У Веры был неродной отец. Миша слышал, что Иван Григорьевич — неплохой человек, да и Вера на него никогда не жаловалась. И все-таки она чувствовала себя в семье неважно. У отчима была своя дочка Нина, она училась в девятом классе, считала себя уже взрослой, на Верку покрикивала. Мама и отчим не обижали девочек, но каждый из них старался, наверное, показать, как хорошо он относится к неродной дочери. И вот мама баловала Нину, а отчиму говорила: «Не порти мне Веру!» И сама была с Верой строгая сверх всякой меры. «Я, говорит, по справедливости». Но Вере обидно: с Ниной мама добрее, чем с ней. А Нина быстренько поняла: если ей отец что-нибудь не разрешает, она сразу к Вериной маме. Короче, подлизывалась. Вера же к Ивану Григорьевичу подлизываться не хочет. Вот ей и сиротливо в доме, вот почему она и выдумала себе Советчика Беседчика.

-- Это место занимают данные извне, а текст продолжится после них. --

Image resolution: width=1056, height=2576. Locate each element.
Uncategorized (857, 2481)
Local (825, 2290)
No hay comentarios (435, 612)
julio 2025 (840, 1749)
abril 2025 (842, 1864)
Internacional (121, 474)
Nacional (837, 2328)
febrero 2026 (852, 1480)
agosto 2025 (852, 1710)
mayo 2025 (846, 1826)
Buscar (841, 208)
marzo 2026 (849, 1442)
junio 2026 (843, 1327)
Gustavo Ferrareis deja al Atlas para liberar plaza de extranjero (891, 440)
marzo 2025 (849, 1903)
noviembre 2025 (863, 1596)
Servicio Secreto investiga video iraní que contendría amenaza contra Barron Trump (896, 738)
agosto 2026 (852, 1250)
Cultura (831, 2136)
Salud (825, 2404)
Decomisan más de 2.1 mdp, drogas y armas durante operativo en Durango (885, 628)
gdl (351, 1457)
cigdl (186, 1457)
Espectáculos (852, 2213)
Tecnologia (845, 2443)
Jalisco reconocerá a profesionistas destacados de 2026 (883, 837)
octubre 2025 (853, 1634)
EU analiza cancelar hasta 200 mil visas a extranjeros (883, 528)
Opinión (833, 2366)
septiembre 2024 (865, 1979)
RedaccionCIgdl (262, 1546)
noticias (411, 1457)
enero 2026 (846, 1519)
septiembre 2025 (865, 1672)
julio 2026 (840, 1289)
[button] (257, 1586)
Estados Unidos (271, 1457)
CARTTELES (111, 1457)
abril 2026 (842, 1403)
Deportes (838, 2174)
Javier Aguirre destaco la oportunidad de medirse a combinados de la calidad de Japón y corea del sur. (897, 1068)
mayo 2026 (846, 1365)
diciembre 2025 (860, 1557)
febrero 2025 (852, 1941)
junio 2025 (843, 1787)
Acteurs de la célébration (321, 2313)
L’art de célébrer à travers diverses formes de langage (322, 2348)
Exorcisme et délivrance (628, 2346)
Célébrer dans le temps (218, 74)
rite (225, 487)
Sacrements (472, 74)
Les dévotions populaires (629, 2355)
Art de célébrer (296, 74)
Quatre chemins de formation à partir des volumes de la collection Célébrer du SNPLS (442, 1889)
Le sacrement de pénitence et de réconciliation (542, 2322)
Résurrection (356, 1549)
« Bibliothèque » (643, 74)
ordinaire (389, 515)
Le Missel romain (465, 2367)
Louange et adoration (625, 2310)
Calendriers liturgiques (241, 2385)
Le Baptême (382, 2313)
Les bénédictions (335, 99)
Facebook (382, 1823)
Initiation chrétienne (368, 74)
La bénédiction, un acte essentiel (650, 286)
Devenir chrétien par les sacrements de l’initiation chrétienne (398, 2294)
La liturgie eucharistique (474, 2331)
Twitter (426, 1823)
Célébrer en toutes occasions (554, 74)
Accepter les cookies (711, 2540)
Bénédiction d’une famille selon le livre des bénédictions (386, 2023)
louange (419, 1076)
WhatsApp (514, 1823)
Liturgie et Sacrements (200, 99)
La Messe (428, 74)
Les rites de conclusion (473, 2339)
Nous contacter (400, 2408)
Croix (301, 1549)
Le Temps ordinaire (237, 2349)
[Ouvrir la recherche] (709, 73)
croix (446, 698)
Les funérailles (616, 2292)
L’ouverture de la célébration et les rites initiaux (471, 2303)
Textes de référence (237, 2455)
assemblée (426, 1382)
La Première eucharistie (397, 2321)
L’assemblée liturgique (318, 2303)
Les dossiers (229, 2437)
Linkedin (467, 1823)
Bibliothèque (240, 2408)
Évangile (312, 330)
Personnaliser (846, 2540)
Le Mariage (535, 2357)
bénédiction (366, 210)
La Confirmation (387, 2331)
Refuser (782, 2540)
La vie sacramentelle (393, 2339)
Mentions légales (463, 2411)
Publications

Миша понял, что и сейчас дома у Веры произошло что-то такое, отчего ей захотелось вызвать своего доброго человечка на задушевную беседу. Только расспрашивать он не стал — захочет, сама расскажет. И действительно она рассказала.
— Знаешь, — начала она, — позавчера вечером Нинка пришла домой поздно, отчим отругал ее. «Больше не пойдешь!» А вчера она опять попросила ее отпустить. «Нет», — сказал отец. Тогда она к маме подластилась. «Мамочка Катя, мне надо Зою проводить»… Ну мама и сказала Ивану Григорьевичу: «Пустим подругу-то проводить». Отпустили. А потом мама меня за, хлебом послала, и я эту самую Зойку встретила: никуда она уезжать и не собиралась! Понимаешь? Наврала, Нинка и всех обманула. Я ей сегодня так и сказала: «Что же ты, говорю, всех бессовестно обманываешь!» А она засмеялась: «Без вранья, говорит, не проживешь!» — «Неправда!» — сказала я. А она глаза прищурила: «Ах, неправда? Тогда скажи — отпустили бы меня, если б не наврала? Да ни за что бы не отпустили? Зато я с Вадимом увиделась. Он скоро уезжает навсегда учиться в другой город. Или, по-твоему, я не должна была с ним в последний раз увидеться?» — «Ну, должна», — ответила я, а она сказала: «Ага! Вот и молчи. Потому что все по справедливости получилось». — «Какая же это справедливость, если вранье?» — «А это уж ты как хочешь понимай!»